### [TASK INPUT]
----------
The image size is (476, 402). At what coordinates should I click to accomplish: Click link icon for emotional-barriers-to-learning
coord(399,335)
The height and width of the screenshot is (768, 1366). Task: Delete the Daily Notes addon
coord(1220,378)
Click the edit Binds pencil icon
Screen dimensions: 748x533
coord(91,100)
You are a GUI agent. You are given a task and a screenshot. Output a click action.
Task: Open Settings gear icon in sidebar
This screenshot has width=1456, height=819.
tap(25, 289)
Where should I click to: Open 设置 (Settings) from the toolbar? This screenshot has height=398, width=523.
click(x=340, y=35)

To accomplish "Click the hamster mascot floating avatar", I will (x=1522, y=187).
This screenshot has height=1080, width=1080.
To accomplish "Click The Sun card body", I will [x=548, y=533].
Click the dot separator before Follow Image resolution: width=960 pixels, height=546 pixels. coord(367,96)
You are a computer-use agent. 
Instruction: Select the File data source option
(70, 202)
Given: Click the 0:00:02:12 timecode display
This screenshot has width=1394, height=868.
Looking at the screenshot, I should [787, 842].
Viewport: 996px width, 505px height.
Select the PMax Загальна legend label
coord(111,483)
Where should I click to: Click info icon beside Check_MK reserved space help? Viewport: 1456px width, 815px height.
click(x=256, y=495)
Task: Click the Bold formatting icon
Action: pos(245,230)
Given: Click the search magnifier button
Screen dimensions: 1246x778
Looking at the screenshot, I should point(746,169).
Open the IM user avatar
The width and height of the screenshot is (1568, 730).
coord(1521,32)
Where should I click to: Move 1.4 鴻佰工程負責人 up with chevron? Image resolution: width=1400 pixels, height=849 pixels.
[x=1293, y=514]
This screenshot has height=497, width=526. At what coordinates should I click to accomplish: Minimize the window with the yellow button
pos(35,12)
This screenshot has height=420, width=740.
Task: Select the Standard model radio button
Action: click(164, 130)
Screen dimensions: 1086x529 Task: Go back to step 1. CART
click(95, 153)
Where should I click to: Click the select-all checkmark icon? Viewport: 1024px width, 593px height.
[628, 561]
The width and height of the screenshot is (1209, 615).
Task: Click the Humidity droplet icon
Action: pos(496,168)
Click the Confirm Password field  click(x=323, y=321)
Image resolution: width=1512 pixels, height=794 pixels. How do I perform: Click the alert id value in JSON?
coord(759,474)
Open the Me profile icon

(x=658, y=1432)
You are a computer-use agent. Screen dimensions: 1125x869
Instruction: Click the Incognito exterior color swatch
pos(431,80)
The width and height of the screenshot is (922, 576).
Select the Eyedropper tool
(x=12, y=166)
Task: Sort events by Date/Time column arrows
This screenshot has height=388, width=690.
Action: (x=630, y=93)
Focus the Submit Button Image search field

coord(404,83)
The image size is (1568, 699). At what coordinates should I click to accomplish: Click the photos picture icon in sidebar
----------
### [WHAT TO WORK ON]
From the data above, show each line that contains "computer".

### [EXERCISE OUTPUT]
You are a computer-use agent. 
You are a computer-use agent. Screen dimensions: 1125x869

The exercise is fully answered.